Per the notes at the beginning of Chapter 16, these codes are for conditions that have their origin in the fetal or perinatal period (before birth through the first 28 days after birth) even if morbidity occurs later. This means there isn't an age restriction for the patient if they have a condition in this chapter that originated within the first 28 days of their life.


----------



## shruthi (Jul 11, 2013)

I agree with your point. But my concern was, in the ICD-10 book we have the symbol '*N*' for all chapter 16 codes, which means we should bill chapter 16 codes only to neonates. So how can we assign chapter 16 codes to older patients?
As these codes are for conditions that have their origin in the fetal or perinatal period (before birth through the first 28 days after birth) and if morbidity occurs later, then how can we code for such patients?

Regards,
Shruthi


----------



## Kisalyn (Jul 11, 2013)

We have the 2012 ICD-10 Draft book by Contexto. We ordered early just to see how the codes were laid out and I see now that the age symbols are missing.

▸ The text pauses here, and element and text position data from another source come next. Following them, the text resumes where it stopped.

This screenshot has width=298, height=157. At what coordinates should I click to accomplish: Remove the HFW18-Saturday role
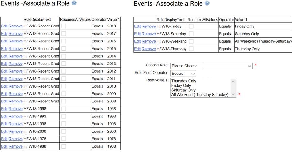point(148,34)
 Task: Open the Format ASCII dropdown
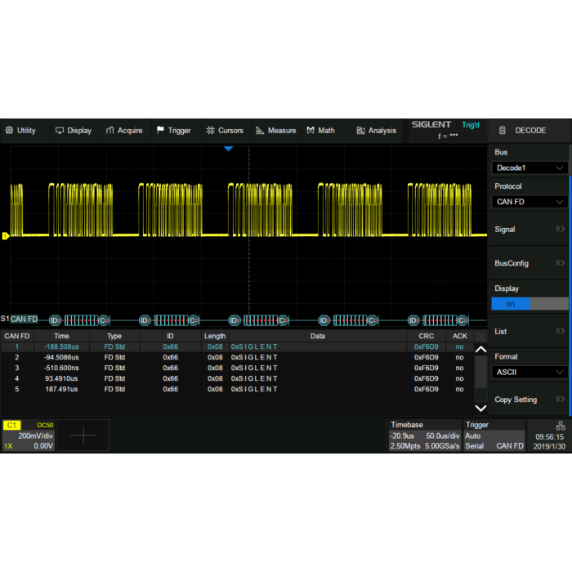click(x=530, y=372)
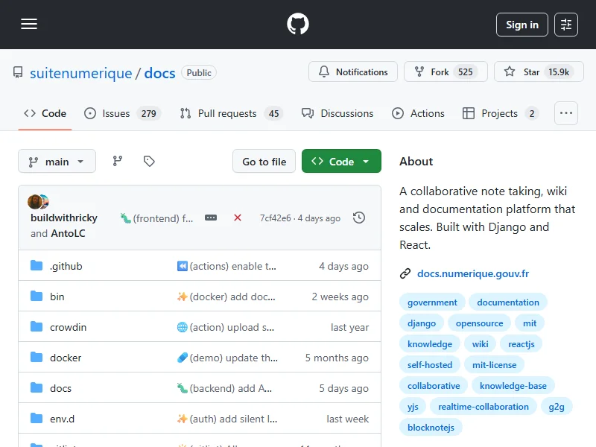596x447 pixels.
Task: Open the appearance settings icon beside Sign in
Action: coord(566,25)
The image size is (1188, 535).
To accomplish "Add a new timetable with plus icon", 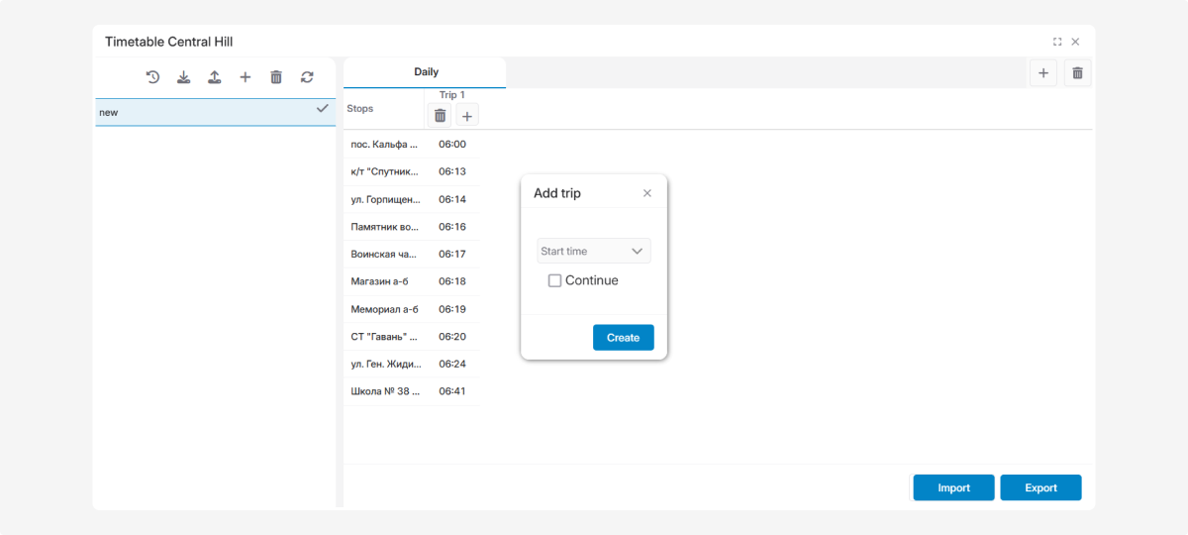I will point(246,77).
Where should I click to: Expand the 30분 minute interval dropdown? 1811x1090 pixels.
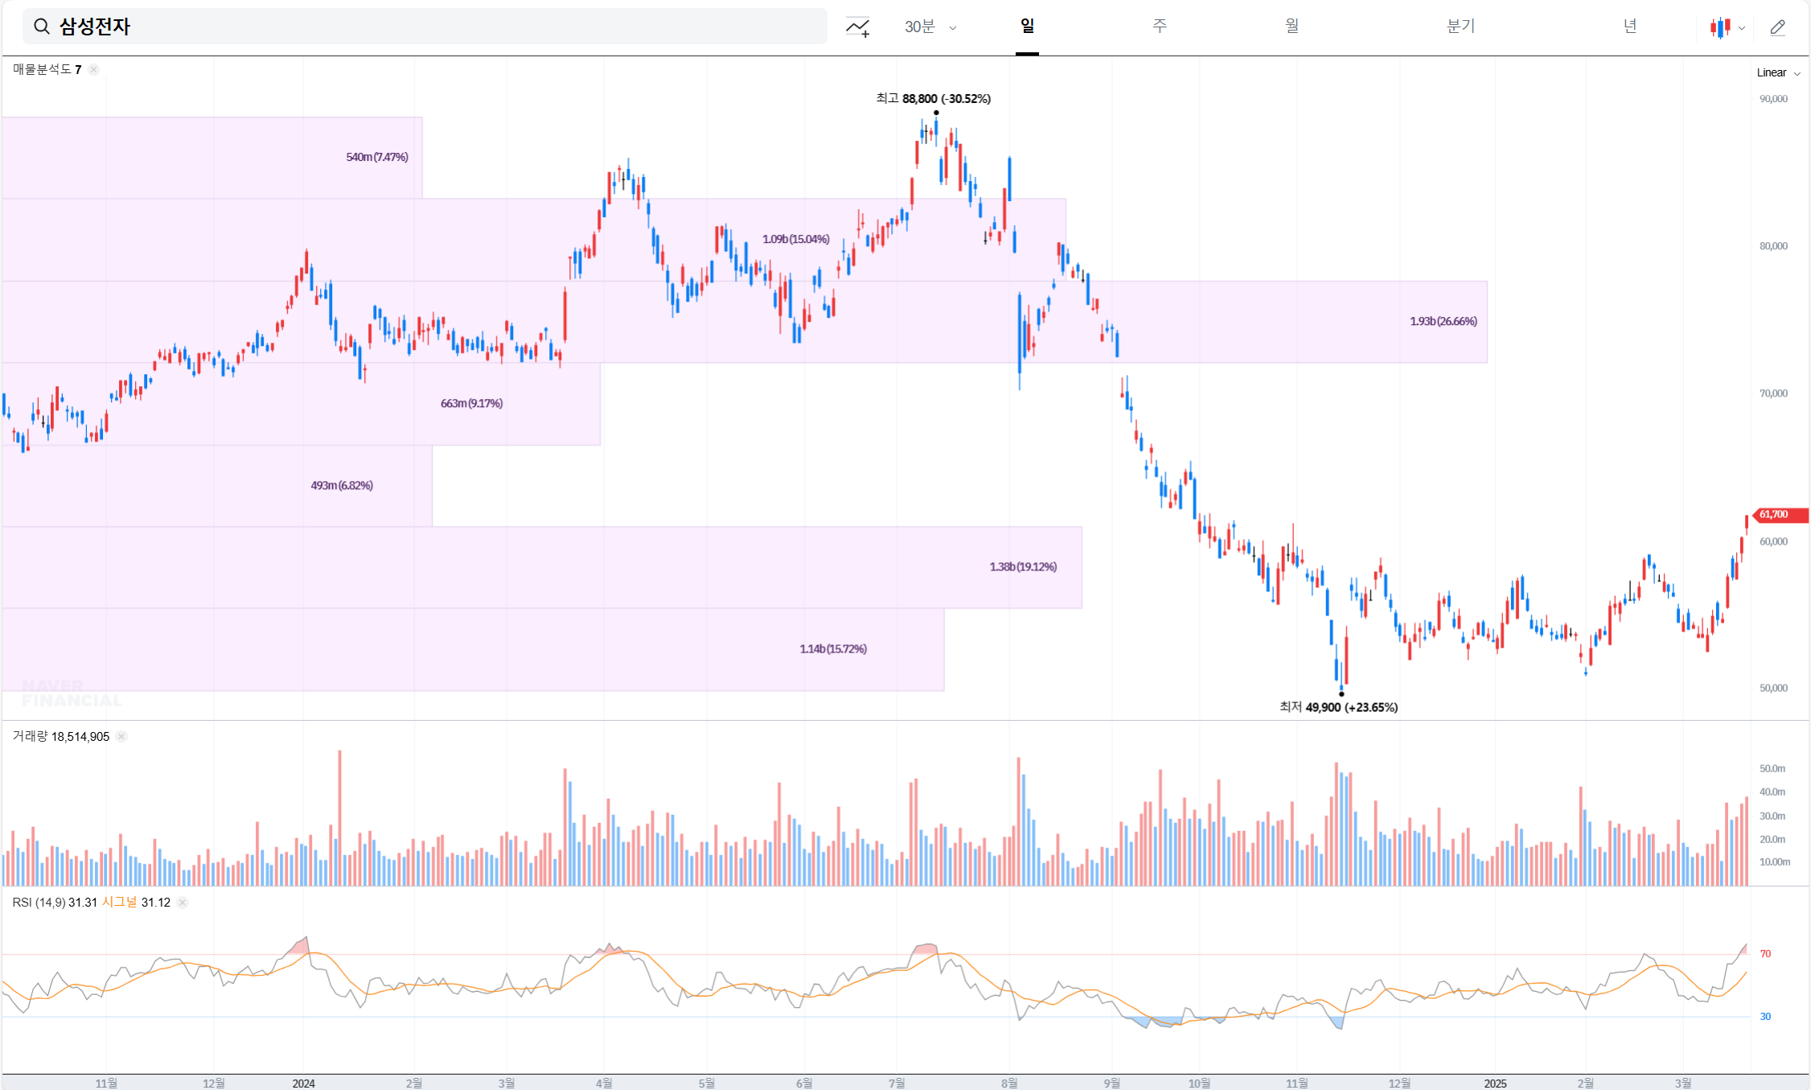click(930, 27)
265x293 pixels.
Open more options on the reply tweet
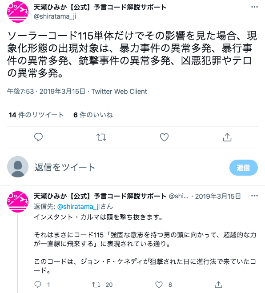(x=254, y=196)
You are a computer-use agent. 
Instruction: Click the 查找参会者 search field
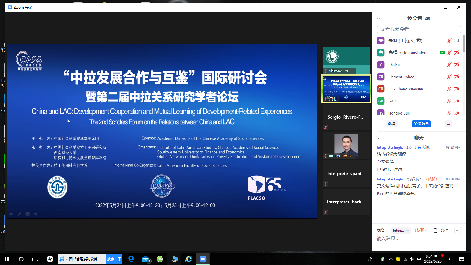click(419, 29)
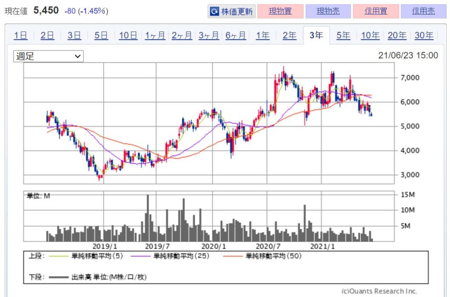The height and width of the screenshot is (297, 450).
Task: Click the 株価更新 refresh icon
Action: click(214, 11)
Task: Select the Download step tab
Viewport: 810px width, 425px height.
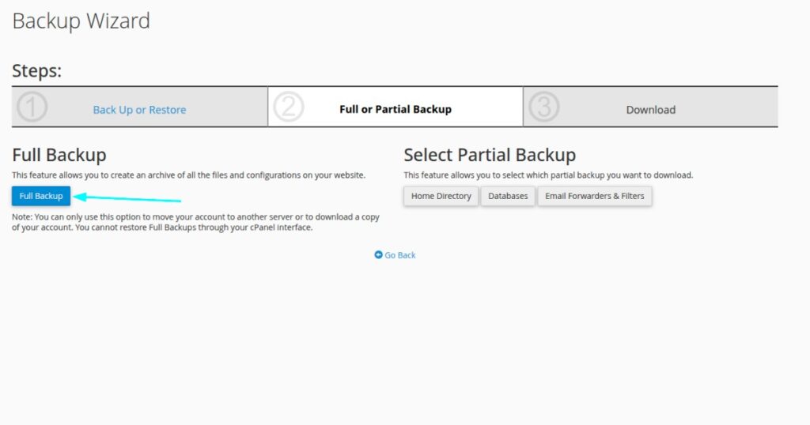Action: coord(650,110)
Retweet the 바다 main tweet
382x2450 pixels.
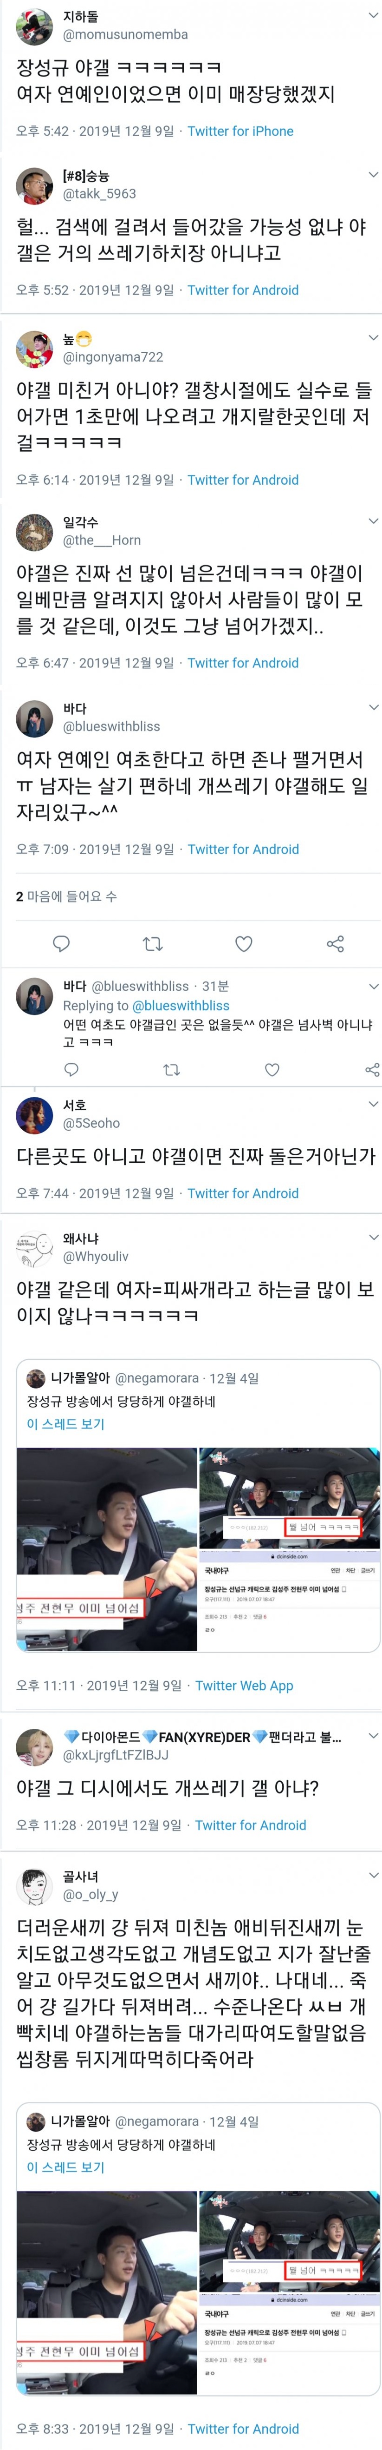click(x=152, y=943)
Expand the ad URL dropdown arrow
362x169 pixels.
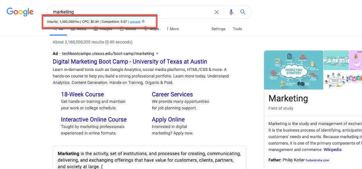(x=157, y=54)
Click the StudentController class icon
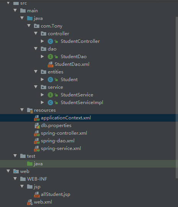 (50, 41)
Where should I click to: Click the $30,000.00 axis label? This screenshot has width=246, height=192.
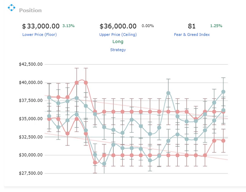click(x=31, y=155)
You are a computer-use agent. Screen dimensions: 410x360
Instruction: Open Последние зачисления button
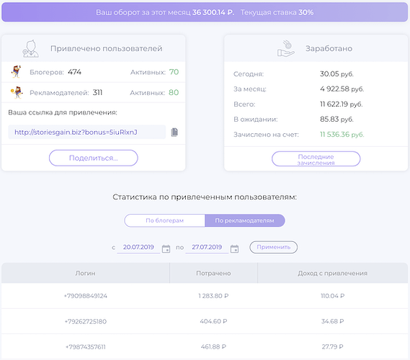(316, 159)
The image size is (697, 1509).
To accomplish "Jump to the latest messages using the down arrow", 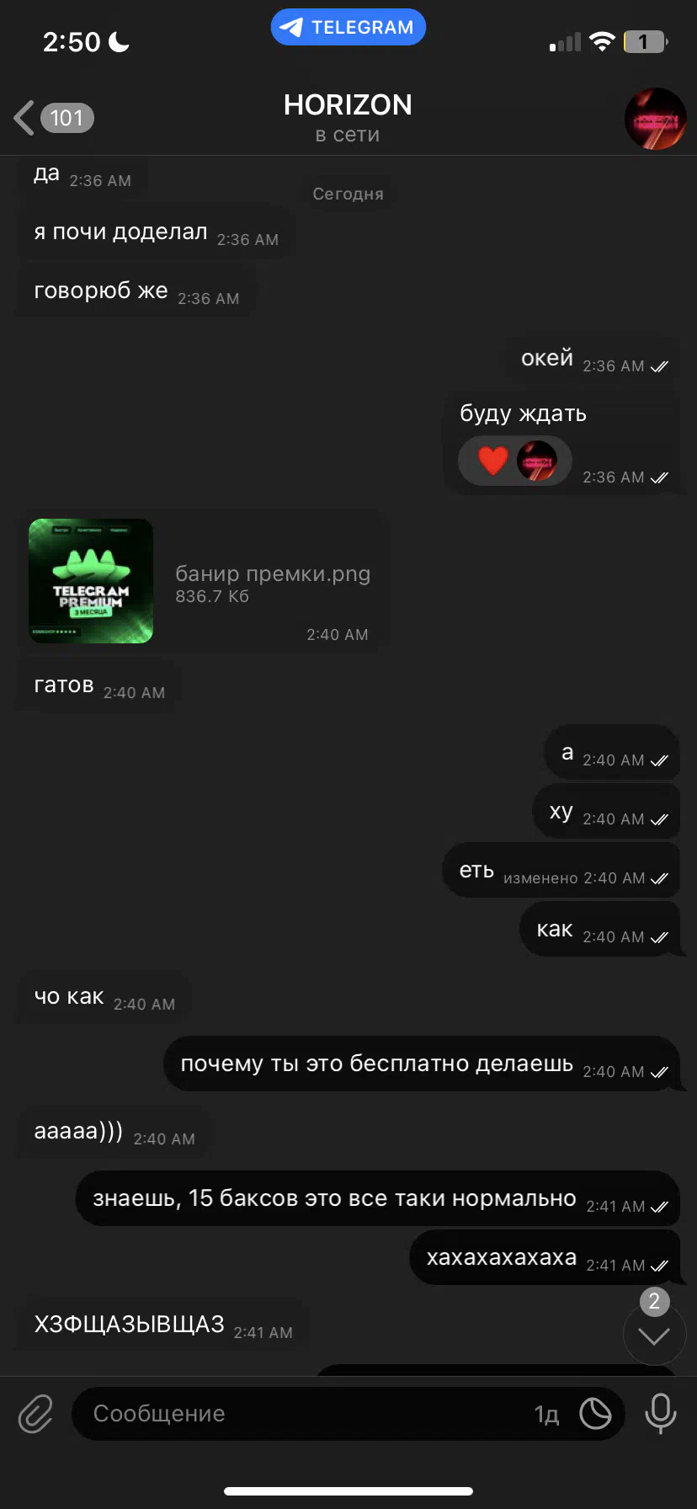I will [x=654, y=1336].
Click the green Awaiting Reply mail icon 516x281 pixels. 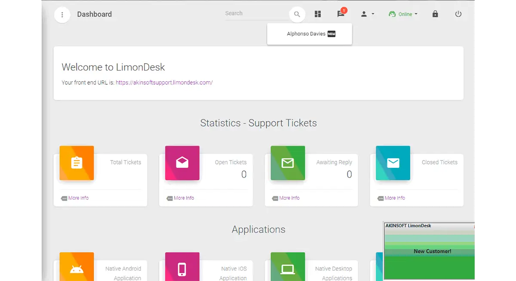(288, 163)
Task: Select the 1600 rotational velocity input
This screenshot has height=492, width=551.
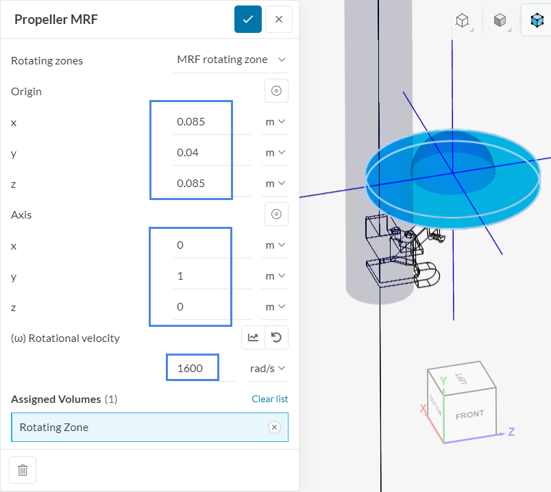Action: (192, 367)
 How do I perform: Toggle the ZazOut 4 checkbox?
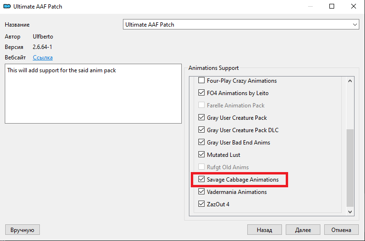(x=201, y=204)
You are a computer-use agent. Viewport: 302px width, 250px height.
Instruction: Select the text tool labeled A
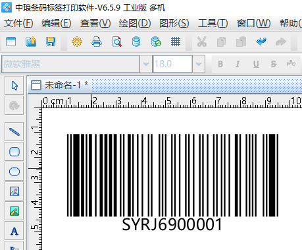[14, 231]
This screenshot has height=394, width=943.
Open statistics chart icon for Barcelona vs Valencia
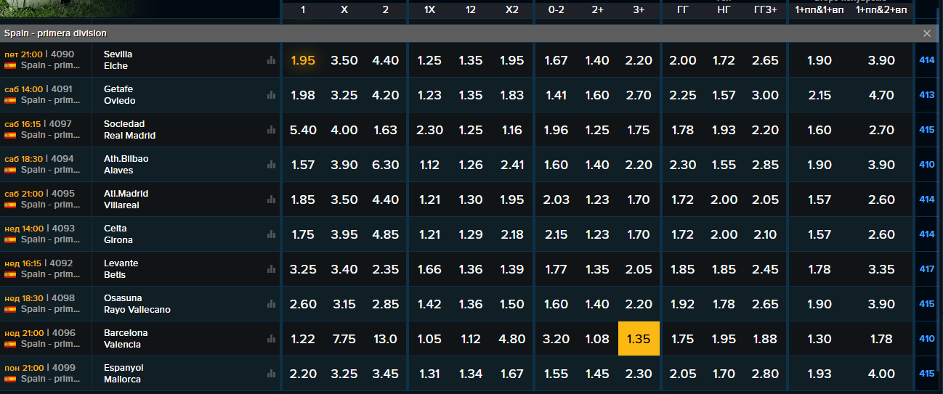point(271,339)
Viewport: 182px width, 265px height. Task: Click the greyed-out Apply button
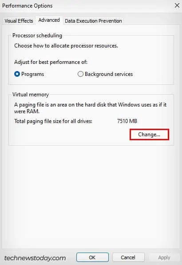point(164,257)
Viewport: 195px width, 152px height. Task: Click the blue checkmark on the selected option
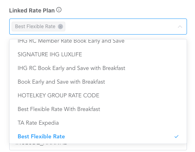click(x=176, y=136)
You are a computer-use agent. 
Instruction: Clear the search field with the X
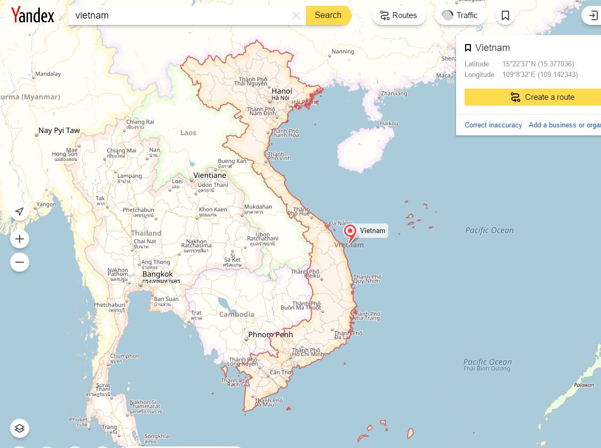tap(296, 15)
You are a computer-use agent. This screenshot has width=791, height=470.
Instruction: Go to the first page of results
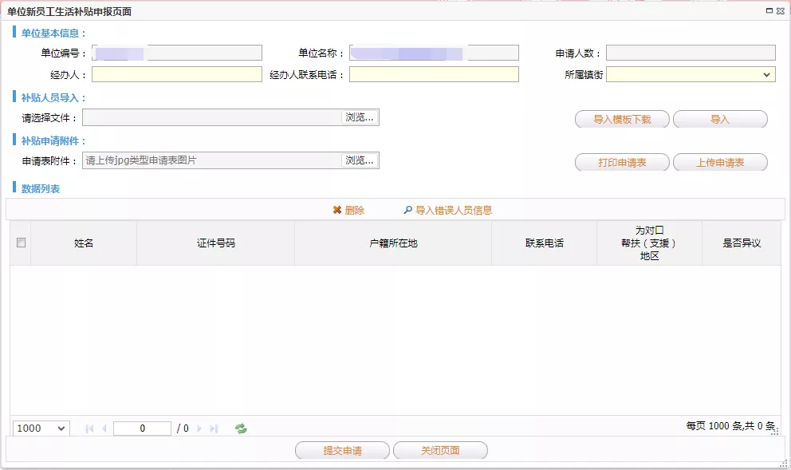coord(89,429)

With ICD-9, when I was looking at this portion of the guidelines, an example that helped me understand was assigning 770.7 to an adult. The condition originated in the perinatal period, but is assigned if it remains in adulthood.

Do you see an "N" for neonate on the code *P27.1 *(bronchopulomary dysplasia originating in the perinatal period) in your ICD-10 book?

If every single code is only allowed on neonates, then I can see your confusion.


----------



## smithj7 (Jul 23, 2013)

shruthi - the guidelines for Chapter 16 in the front of the book under A and 4 (under A) states:

Use of Chapter 16 codes after the perinatal period:
Should a condition originate in the perinatal period, and continue throughout the life of the patient, the perinatal code should continue to be used regardless of the patient's age.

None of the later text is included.